▶ _Task instructions_
1) Using the McClellan excerpt, answer each question briefly.
(a) At which street corner was McClellan's house located?
(b) On what date did the President write the directive that Stanton sent to Halleck?
(c) Where was Pope sent after he was relieved?
2) Carry on the McClellan excerpt, writing what follows its final sentence.

▶ _Page excerpt_
· · ·

McClellan felt that he had done the
administration a favor. He told Mrs. McClellan that Halleck had written,
"begging me to help him out of his scrape and take command here," and
he went on: "Of course I could not refuse, so I came over this morning,
mad as a March hare"—what he really meant was that he was angry—"and
had a pretty plain talk with him & Abe—a still plainer one this evening.
The result is that I have reluctantly consented to take command here & try
to save the capital." Secretary Welles was disturbed, a few days later, to
note that when a big draft from the Army of the Potomac had to march through
Washington it was routed past McClellan's house at 15th and H Streets so that
the men could cheer the general, rather than past the White House, where the
President would get the cheers. At about the same time Mr. Lincoln told Hay
that "McClellan is working like a beaver," and said that "the
sort of snubbing he got last week" seemed to have been good for him.
13

The President did give Halleck a chance
to come to his rescue. Late on the evening of September 3 he wrote out and gave
to Secretary Stanton, who promptly sent it on to Halleck, a directive
instructing Halleck to "proceed with all possible dispatch to organize an
army for active operations" against Lee. By its wording, this order was
the broadest hint that Halleck himself could take command of field operations
if he chose. But Halleck would not do this. He transmitted the order to
McClellan, revising it just enough to indicate that the command would be
McClellan's; and a few days later, as the reorganization proceeded, Pope's army
was formally consolidated into the Army of the Potomac, Pope was relieved and
sent out west to Minnesota to fight the Indians, and the rest was definitely up
to McClellan.

· · ·

▶ _Data_
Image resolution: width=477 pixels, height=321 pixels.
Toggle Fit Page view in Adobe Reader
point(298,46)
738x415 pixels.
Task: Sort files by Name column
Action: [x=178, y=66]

· · ·

▶ _Answers below_
1)
(a) At 15th and H Streets.
(b) September 3, late in the evening.
(c) To Minnesota, to fight the Indians.

2)
14

Pope
departed, protesting with extraordinary bitterness and with some logic;
unquestionably, the man had been given a hard deal. But nothing could be done
about it; the army just was not big enough to contain both Pope and McClellan,
it was necessary now to use McClellan, and Pope would have to make the best of
it, which he did with very bad grace. He sent long letters to Halleck,
denouncing that officer and President Lincoln in unmeasured terms, and Halleck
(who was being paid to handle this sort of thing) wrote long, soothing replies
in which Pope found little healing. The eastern theater of the war saw John
Pope no more.
15

Meanwhile, President Lincoln was under
two great pressures.

In his desk was a
paper which undertook to proclaim freedom for Negro slaves—a document which
would transform the war and change the future course of American history, if it
ever got out, but which would only be a piece of paper unless the Federal Army
speedily won a victory; and Lee was north of the Potomac with an army that had
never been beaten and was beginning to look unbeatable, moving northwest
across Maryland, bent on nothing less than the destruction of the Army of the
Potomac.

Lee had raised his sights. He had
written to Mr. Davis to say that at the least his move into Maryland would get
the war out of Virginia and provide a breathing space, but as he moved he was
thinking again in terms of an all-out offensive. (Lee had this hallmark of a
great soldier; if he had the slightest warrant for doing so he planned in terms
of complete victory.) He had received reinforcements which slightly more than
made up for the 9000 men he had lost at Bull Run, and he crossed the Potomac
near Leesburg on September 5, moved up to the town of Frederick, Maryland, and
planned a new maneuver. Off to his left and rear, posted where it could
interrupt his communications with Virginia, was a detachment of 10,000 Federals
at Harper's Ferry. Lee proposed to move his army beyond the sheltering screen
of South Mountain— that long extension of the Blue Ridge which runs northeast
from Harper's Ferry into Pennsylvania—and send Jackson down to capture this
annoying outpost. Then he would reassemble his army, seek out McClellan, bring
him to battle and defeat him.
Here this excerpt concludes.